Pull out every one of the lines below and reproduce them word for word, with no changes.

[start TASK DATA]

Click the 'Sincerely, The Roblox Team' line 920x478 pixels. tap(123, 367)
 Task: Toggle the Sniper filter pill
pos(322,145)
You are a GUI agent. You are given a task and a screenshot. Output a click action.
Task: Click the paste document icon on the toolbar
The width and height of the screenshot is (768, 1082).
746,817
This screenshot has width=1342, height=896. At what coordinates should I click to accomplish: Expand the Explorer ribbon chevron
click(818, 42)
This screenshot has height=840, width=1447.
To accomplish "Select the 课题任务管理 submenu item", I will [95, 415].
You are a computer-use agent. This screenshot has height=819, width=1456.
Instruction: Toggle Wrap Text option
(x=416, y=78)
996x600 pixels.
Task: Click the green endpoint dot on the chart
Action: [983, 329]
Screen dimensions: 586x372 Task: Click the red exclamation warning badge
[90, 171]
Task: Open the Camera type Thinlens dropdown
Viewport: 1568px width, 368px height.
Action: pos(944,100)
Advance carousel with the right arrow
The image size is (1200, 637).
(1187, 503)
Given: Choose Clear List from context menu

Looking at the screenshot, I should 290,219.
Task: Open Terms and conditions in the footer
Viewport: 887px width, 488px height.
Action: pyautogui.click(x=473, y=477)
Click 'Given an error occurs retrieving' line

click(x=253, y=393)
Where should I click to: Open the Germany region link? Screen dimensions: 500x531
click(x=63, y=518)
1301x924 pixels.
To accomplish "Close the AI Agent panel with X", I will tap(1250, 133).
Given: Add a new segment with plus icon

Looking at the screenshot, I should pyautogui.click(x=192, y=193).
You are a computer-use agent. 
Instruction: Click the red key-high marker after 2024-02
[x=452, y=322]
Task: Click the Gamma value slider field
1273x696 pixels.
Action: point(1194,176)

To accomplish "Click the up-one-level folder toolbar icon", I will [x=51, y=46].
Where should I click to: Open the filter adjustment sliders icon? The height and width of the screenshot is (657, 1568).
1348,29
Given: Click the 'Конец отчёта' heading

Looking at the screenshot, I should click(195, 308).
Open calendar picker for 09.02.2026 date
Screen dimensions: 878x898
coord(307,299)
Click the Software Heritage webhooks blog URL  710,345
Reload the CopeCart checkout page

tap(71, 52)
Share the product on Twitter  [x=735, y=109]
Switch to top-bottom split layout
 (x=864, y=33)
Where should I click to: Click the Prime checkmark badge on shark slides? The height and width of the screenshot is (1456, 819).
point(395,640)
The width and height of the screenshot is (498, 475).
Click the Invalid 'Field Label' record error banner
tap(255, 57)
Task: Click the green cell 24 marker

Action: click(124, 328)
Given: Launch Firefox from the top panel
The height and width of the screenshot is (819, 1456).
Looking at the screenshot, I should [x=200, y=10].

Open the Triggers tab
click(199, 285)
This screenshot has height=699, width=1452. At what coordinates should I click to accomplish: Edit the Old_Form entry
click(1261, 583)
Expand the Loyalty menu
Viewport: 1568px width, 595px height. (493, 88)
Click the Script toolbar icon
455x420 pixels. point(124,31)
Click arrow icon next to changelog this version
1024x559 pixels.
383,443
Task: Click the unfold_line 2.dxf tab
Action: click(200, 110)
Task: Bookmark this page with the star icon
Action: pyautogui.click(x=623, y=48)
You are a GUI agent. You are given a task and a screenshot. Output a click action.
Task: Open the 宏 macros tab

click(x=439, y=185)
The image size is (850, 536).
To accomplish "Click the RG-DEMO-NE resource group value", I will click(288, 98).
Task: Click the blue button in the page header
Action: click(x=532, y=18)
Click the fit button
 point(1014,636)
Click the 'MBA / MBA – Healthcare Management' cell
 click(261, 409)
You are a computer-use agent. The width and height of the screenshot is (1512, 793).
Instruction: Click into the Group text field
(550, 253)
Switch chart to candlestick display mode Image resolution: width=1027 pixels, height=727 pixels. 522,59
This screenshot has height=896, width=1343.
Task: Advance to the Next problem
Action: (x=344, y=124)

[end TASK DATA]

• _OUTPUT_:
Click the 'Sincerely, The Roblox Team' line 920x478 pixels. tap(123, 367)
 Task: Toggle the Sniper filter pill
pos(322,145)
You are a GUI agent. You are given a task and a screenshot. Output a click action.
Task: Click the paste document icon on the toolbar
The width and height of the screenshot is (768, 1082).
746,817
This screenshot has width=1342, height=896. At what coordinates should I click to accomplish: Expand the Explorer ribbon chevron
click(818, 42)
This screenshot has height=840, width=1447.
To accomplish "Select the 课题任务管理 submenu item", I will [95, 415].
You are a computer-use agent. This screenshot has height=819, width=1456.
Instruction: Toggle Wrap Text option
(x=416, y=78)
996x600 pixels.
Task: Click the green endpoint dot on the chart
Action: [983, 329]
Screen dimensions: 586x372 Task: Click the red exclamation warning badge
[90, 171]
Task: Open the Camera type Thinlens dropdown
Viewport: 1568px width, 368px height.
Action: pos(944,100)
Advance carousel with the right arrow
The image size is (1200, 637).
(1187, 503)
Given: Choose Clear List from context menu

Looking at the screenshot, I should 290,219.
Task: Open Terms and conditions in the footer
Viewport: 887px width, 488px height.
Action: pyautogui.click(x=473, y=477)
Click 'Given an error occurs retrieving' line

click(x=253, y=393)
Where should I click to: Open the Germany region link? Screen dimensions: 500x531
click(x=63, y=518)
1301x924 pixels.
To accomplish "Close the AI Agent panel with X", I will tap(1250, 133).
Given: Add a new segment with plus icon

Looking at the screenshot, I should pyautogui.click(x=192, y=193).
You are a computer-use agent. 
Instruction: Click the red key-high marker after 2024-02
[x=452, y=322]
Task: Click the Gamma value slider field
1273x696 pixels.
Action: point(1194,176)

To accomplish "Click the up-one-level folder toolbar icon", I will [x=51, y=46].
Where should I click to: Open the filter adjustment sliders icon? The height and width of the screenshot is (657, 1568).
1348,29
Given: Click the 'Конец отчёта' heading

Looking at the screenshot, I should click(195, 308).
Open calendar picker for 09.02.2026 date
Screen dimensions: 878x898
coord(307,299)
Click the Software Heritage webhooks blog URL  710,345
Reload the CopeCart checkout page

tap(71, 52)
Share the product on Twitter  [x=735, y=109]
Switch to top-bottom split layout
 (x=864, y=33)
Where should I click to: Click the Prime checkmark badge on shark slides? The height and width of the screenshot is (1456, 819).
point(395,640)
The width and height of the screenshot is (498, 475).
Click the Invalid 'Field Label' record error banner
tap(255, 57)
Task: Click the green cell 24 marker

Action: click(124, 328)
Given: Launch Firefox from the top panel
The height and width of the screenshot is (819, 1456).
Looking at the screenshot, I should [x=200, y=10].

Open the Triggers tab
click(199, 285)
This screenshot has height=699, width=1452. At what coordinates should I click to accomplish: Edit the Old_Form entry
click(1261, 583)
Expand the Loyalty menu
Viewport: 1568px width, 595px height. (493, 88)
Click the Script toolbar icon
455x420 pixels. point(124,31)
Click arrow icon next to changelog this version
1024x559 pixels.
383,443
Task: Click the unfold_line 2.dxf tab
Action: click(200, 110)
Task: Bookmark this page with the star icon
Action: pyautogui.click(x=623, y=48)
You are a GUI agent. You are given a task and a screenshot. Output a click action.
Task: Open the 宏 macros tab

click(x=439, y=185)
The image size is (850, 536).
To accomplish "Click the RG-DEMO-NE resource group value", I will click(288, 98).
Task: Click the blue button in the page header
Action: click(x=532, y=18)
Click the fit button
 point(1014,636)
Click the 'MBA / MBA – Healthcare Management' cell
 click(261, 409)
You are a computer-use agent. The width and height of the screenshot is (1512, 793).
Instruction: Click into the Group text field
(550, 253)
Switch chart to candlestick display mode Image resolution: width=1027 pixels, height=727 pixels. 522,59
This screenshot has height=896, width=1343.
Task: Advance to the Next problem
Action: (x=344, y=124)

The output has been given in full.